- **WHAT IS REQUIRED**:
Pick out every line in the items below that contains the string "button", treating uppercase and lowercase letters as different.

- **MATERIAL FOR THIS TASK**:
● ● ●
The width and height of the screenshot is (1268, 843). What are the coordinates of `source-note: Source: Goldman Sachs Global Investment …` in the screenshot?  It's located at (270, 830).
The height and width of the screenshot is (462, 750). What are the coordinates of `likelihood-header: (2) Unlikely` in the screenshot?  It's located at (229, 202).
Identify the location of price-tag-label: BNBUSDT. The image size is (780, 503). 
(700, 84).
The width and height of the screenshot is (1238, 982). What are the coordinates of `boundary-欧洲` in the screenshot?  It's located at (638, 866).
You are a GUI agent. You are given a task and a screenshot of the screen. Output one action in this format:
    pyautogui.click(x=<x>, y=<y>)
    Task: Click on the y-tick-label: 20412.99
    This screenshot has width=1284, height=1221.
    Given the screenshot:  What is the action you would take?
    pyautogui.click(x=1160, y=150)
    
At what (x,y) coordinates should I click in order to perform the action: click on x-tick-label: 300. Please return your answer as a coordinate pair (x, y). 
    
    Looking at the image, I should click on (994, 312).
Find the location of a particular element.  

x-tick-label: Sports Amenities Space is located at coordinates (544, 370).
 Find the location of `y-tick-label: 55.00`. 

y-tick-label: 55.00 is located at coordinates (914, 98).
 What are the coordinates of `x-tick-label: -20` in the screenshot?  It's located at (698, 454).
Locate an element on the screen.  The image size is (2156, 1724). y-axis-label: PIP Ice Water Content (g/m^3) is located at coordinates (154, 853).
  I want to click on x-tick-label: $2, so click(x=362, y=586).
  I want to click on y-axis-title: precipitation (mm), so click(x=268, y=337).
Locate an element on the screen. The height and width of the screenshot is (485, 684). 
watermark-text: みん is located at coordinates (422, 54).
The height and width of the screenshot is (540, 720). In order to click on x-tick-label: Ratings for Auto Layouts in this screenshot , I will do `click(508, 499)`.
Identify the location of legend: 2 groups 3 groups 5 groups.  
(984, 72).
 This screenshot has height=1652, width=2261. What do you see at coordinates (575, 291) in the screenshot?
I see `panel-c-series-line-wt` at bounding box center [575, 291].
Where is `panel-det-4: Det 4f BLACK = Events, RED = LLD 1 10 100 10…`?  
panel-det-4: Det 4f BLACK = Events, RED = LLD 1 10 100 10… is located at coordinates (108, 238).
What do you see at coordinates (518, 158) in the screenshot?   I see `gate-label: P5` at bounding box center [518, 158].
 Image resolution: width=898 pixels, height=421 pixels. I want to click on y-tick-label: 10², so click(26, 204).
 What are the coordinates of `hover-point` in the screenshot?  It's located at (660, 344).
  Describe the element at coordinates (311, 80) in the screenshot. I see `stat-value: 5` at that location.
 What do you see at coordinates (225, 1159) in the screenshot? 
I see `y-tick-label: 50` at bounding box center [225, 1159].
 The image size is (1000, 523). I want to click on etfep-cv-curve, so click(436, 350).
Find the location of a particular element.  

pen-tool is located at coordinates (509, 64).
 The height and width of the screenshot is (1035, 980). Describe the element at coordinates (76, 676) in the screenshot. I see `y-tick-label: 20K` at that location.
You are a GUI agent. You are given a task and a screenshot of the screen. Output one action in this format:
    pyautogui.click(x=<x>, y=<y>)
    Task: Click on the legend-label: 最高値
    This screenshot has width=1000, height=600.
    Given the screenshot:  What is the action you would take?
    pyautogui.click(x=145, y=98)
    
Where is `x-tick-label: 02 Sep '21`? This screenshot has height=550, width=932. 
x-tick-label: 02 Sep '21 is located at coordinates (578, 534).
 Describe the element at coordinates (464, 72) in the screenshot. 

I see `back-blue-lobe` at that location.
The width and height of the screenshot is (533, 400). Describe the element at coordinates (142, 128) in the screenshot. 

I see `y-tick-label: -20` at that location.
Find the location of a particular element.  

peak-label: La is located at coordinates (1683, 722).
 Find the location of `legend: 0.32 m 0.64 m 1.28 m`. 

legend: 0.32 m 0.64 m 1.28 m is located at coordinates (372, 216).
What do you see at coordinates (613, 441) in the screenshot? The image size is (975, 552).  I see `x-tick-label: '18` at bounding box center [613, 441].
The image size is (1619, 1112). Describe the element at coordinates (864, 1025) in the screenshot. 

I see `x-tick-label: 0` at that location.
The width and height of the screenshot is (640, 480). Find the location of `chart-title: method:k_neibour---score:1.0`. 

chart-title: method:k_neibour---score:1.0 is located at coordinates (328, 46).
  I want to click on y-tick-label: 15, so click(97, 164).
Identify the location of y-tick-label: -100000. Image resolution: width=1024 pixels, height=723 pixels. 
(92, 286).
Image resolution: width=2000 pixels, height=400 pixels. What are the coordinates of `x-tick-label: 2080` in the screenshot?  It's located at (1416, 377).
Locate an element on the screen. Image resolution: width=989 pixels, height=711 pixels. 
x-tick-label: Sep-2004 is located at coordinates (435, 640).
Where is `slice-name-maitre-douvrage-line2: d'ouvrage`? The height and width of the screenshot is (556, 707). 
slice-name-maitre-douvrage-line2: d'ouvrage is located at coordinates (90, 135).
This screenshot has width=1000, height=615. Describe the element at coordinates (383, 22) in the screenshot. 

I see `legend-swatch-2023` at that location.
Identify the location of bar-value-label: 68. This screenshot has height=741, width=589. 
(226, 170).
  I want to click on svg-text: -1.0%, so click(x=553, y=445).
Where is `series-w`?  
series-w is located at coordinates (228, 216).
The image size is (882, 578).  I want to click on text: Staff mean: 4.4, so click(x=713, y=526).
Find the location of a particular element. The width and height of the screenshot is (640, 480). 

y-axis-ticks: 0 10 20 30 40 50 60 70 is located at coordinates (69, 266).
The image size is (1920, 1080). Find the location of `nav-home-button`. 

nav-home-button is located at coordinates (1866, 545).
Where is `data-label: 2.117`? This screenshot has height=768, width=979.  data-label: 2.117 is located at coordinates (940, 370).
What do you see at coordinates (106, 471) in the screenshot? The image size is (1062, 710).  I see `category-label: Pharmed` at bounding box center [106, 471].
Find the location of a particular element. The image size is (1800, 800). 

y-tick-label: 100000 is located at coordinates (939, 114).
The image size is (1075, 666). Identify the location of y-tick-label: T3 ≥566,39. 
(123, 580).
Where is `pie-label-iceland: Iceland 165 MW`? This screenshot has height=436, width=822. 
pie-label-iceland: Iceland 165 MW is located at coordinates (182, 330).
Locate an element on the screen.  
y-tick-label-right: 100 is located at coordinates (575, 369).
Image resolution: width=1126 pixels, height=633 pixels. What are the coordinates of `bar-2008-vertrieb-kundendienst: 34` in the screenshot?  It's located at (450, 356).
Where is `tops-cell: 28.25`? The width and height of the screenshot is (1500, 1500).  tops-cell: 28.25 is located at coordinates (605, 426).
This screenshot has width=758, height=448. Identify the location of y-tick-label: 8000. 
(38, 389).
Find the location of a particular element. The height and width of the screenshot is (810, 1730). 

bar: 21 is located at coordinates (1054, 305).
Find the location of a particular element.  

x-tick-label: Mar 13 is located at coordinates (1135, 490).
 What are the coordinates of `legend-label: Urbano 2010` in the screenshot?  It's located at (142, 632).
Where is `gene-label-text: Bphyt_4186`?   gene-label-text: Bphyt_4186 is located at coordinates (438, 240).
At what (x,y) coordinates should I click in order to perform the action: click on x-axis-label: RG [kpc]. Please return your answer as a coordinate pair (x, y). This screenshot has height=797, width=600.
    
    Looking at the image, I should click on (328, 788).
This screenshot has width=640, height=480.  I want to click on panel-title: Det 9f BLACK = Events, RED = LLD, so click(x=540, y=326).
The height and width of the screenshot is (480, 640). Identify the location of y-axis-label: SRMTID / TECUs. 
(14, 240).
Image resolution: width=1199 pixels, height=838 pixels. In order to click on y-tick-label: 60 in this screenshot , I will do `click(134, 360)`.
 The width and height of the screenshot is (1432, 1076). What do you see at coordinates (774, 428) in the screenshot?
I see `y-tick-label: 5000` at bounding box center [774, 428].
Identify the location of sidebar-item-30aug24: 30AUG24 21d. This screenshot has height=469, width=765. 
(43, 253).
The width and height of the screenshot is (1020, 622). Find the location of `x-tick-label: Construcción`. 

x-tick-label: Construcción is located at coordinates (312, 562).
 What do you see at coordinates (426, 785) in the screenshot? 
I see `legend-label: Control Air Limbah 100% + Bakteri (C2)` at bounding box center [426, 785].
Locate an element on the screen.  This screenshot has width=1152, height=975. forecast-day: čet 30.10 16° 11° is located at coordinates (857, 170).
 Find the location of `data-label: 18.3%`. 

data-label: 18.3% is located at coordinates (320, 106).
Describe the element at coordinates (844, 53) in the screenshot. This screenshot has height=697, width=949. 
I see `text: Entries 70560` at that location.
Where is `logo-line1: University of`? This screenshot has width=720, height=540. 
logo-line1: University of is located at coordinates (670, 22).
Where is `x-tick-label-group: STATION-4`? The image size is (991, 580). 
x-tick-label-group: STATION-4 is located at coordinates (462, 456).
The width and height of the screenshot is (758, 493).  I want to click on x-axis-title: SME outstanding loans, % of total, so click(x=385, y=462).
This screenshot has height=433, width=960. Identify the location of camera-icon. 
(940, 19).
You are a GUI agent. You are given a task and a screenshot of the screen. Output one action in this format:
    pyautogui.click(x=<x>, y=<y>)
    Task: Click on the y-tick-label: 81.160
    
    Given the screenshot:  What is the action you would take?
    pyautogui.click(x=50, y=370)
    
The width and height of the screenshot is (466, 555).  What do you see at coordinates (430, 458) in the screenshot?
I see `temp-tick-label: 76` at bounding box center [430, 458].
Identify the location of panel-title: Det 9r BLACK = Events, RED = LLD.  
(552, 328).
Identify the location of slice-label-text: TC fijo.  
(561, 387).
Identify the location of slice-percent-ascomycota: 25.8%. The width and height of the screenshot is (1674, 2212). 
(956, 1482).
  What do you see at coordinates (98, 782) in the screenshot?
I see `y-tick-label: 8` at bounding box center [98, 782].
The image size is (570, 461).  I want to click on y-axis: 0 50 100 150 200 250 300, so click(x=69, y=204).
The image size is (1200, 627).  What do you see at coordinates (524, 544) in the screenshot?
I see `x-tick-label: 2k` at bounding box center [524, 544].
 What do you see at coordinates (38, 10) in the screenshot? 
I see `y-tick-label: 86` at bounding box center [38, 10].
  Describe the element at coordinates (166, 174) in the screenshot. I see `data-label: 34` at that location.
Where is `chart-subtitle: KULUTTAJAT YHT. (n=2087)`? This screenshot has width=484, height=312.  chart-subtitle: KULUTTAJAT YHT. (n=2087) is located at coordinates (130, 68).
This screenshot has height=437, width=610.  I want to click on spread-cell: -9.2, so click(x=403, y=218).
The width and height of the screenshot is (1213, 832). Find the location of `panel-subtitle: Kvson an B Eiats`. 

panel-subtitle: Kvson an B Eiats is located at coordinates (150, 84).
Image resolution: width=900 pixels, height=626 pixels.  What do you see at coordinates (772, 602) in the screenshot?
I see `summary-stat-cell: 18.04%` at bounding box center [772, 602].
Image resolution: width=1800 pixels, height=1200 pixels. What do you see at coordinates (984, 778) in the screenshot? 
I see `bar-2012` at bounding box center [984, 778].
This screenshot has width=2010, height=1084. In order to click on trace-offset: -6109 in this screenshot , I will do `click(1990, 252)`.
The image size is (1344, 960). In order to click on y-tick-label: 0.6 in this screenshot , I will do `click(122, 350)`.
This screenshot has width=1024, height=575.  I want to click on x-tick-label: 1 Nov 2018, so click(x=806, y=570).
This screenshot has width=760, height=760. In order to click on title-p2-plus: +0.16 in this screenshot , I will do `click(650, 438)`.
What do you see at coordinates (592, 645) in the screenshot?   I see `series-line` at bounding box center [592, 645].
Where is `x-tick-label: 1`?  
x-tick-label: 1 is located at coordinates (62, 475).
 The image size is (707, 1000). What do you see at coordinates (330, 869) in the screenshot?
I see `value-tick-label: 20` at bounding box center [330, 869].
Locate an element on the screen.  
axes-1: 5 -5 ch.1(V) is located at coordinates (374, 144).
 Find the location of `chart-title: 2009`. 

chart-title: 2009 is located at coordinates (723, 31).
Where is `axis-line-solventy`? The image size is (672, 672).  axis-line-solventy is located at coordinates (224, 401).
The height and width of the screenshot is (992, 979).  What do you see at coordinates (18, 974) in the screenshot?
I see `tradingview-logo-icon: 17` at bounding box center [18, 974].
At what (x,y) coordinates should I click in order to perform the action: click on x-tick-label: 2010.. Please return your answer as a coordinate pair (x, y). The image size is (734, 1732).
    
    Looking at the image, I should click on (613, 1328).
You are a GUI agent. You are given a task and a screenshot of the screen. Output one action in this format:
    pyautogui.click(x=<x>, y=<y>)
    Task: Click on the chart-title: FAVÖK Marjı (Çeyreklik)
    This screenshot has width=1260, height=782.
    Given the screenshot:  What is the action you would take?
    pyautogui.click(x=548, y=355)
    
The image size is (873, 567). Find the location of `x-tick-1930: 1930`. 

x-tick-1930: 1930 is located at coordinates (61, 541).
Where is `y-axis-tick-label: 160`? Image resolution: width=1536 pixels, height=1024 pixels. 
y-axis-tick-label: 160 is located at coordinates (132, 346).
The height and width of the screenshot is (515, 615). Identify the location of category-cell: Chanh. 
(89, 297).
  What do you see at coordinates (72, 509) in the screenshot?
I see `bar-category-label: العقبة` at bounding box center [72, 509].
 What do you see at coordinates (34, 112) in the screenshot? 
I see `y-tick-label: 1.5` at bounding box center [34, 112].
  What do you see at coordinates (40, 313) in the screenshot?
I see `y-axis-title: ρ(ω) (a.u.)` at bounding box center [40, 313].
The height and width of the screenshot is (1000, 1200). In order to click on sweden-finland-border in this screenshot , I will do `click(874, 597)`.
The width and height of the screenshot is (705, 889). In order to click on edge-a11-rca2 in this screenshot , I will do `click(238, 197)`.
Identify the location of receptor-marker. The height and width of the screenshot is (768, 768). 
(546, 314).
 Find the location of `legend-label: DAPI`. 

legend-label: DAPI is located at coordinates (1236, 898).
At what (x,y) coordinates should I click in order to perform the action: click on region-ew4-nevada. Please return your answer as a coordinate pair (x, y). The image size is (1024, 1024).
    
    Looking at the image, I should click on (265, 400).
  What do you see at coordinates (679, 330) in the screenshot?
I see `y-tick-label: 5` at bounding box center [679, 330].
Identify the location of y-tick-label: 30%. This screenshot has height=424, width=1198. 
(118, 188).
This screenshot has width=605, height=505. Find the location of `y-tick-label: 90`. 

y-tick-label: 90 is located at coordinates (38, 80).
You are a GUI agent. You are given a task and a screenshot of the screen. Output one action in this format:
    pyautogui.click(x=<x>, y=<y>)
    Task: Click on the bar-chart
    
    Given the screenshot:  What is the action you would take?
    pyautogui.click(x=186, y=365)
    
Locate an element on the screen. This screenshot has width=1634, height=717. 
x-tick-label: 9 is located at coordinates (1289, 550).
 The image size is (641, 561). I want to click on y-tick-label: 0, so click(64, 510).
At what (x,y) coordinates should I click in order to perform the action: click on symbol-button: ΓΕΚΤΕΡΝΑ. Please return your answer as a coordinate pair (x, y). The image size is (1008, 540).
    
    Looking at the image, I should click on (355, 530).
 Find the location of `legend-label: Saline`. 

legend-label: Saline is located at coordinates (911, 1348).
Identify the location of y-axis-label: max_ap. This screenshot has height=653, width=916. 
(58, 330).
● ● ●
- **ANSWER SECTION**:
The image size is (1920, 1080). Find the location of `nav-home-button`. 
nav-home-button is located at coordinates (1866, 545).
At what (x,y) coordinates should I click in order to perform the action: click on symbol-button: ΓΕΚΤΕΡΝΑ. Please return your answer as a coordinate pair (x, y). The image size is (1008, 540).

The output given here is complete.